We have presented a comparison of two sequencing platforms for the study of viral diversity highlighting the trade-offs between sequencing depth, sequencing errors, and read length. If the analysis is focused on a local region of the genome covered by the reads, then Illumina's higher accuracy and higher throughput enabling deep coverage are advantageous with respect to 454/Roche. In this case, haplotype reconstruction is both more sensitive and more specific for Illumina data. On the other hand, read length has a tremendous impact when one tries to match the diversity detected at sites more distant than the read length, and in this case, the 454/Roche platform has a clear advantage. Even the experimental Illumina datasets obtained from the highly diverse population analyzed here, do not allow for reliable reconstruction of the haplotypes. For example, with 36 bp long reads, regardless of the coverage and even assuming a low error rate, one can hardly reconstruct 50% of the population reliably (). Thus, for long-range haplotype reconstruction in clinical samples, which often will display less diversity, read length appears to be the most critical factor.
Although both NGS technologies analyzed here have been improving rapidly in the last few years, their main distinctions remain. 454/Roche is still characterized by a higher indel error rate in homopolymeric regions. Illumina has a smaller total error rate, and a lower cost per sequenced base 
. Both platforms increased their read length, with 454 now generating reads of average length 800 bp and Illumina of 150 bp, but their relative advantages and disadvantages are virtually unaltered. Of course, the performance of either platform can be boosted by increasing the coverage, but the sequencing error patterns remain a limiting factor. Importantly, increasing coverage is more cost-effective and less labor-intensive with Illumina than with 454/Roche.
To compare the relatively long-read 454/Roche sequencing platform with the short-read Illumina technology, we have considered a genomic region covered entirely by the long reads but not by the short reads. Since a head-to-head comparison is not possible, we have explored two approaches. First, we defined a local window of maximal average entropy in the hope of detecting the population diversity with local reconstruction methods from short reads there. This approach is particularly useful for diverse populations and although it will not result in the set of global haplotypes, it can be sufficient to estimate the population diversity, i.e., number and frequencies of clones. Second, we have attempted to assemble short reads into global haplotypes. This approach is statistically and computationally more challenging, but has the potential to recover all full-length haplotype sequences.

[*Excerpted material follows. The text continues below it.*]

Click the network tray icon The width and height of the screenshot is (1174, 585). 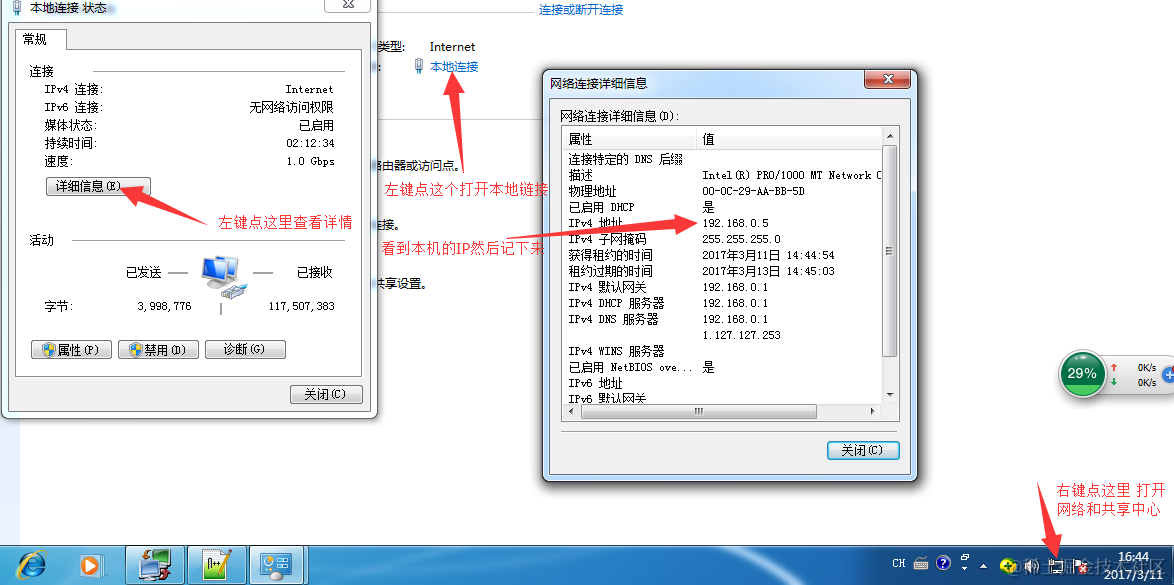[x=1056, y=566]
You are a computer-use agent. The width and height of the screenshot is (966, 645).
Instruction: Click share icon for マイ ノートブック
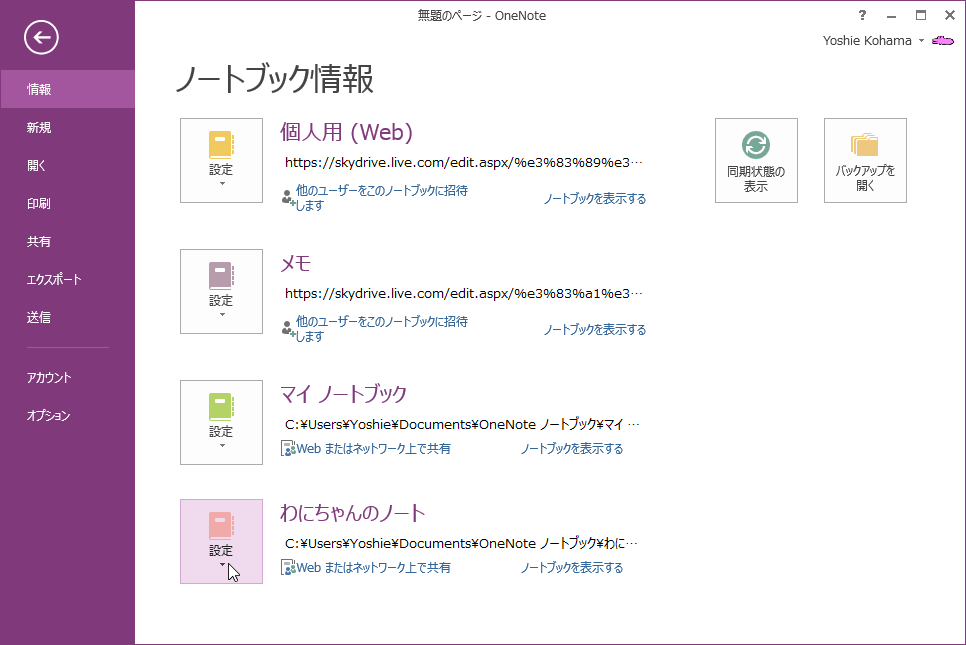pos(288,449)
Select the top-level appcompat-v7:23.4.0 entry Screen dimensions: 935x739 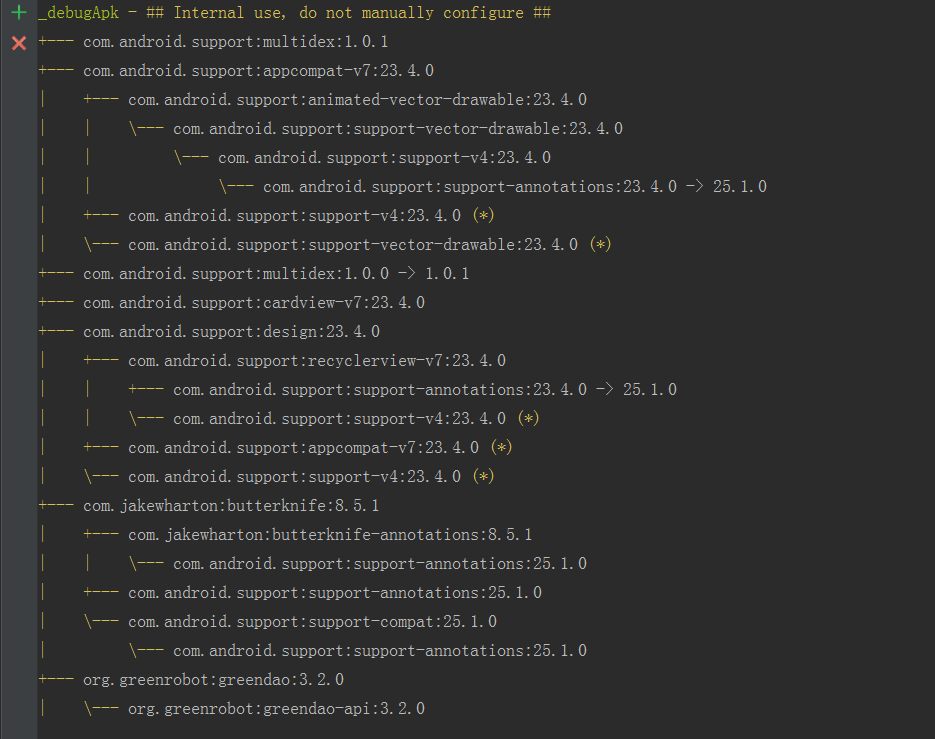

In dealing with NGS data, one has to take into account sequencing errors. Without a proper treatment, they would artificially inflate the estimated diversity. The approach presented here uses clustering of reads as a method to correct errors. Further measures would be to take quality scores into account, or to correct for strand bias. Variants that are observed prevalently on one strand are more likely to be artifacts than real biological variants 
. The improved results obtained for the non-PCR amplified samples show that an additional source of noise is given by the PCR amplification, which can contribute in different ways to inflate and distort the observed diversity. Amplification efficiency can vary among different haplotypes, leading to an amplification bias. Moreover, PCR can introduce artificial variants into the sample by point mutations and, to a much larger extent, by recombination 
. These in vitro
chimera resulted in a larger number of false positives for 454/Roche than for Illumina (), because recombination is more likely to occur and to be detected in longer reads. Carefully chosen PCR conditions can minimize the impact of these artifacts 
For global haplotype reconstruction, we employed a combinatorial inference algorithm based on the read graph. This approach can easily generate recombinant sequences that are not part of the true underlying population, especially if diversity is low and not all read errors have been corrected. Such artificial in silico
chimera are responsible for a large number of false positives in global haplotype reconstruction at deep coverage and might explain the decreasing global reconstruction performance with increasing coverage in some situations. Global haplotype inference may be improved by using alternative methods 
, or by exploiting paired-end reads to phase variants detected at large genomic distances. The results presented here are subject to the specific limitations of ShoRAH's reconstruction algorithm. Other computational tools, including also improved error correction 
, might perform better under some circumstances, but the general limitation observed in this study will remain. Future studies are needed to delineate the feasibility of global haplotype reconstruction in terms of the underlying population diversity, the employed sequencing technology and parameters, and the computational strategy for haplotype inference.
The ability to detect and reconstruct diversity improves with decreasing sequencing error rate and with increasing number of polymorphic sites. As a consequence, for any given level of viral diversity in the sample, sequencing a longer region will result in better diversity estimates, for a given error rate. Since the diversity is usually unknown in advance, it is generally impossible to determine a priori the expected performance of a specific platform in reconstructing the viral population. We have highlighted and quantified here the trade-off between read length and depth of coverage, namely higher accuracy in global haplotype reconstruction with long reads versus improved sensitivity and specificity in local haplotype reconstruction, especially for low-frequency variants, with deep coverage.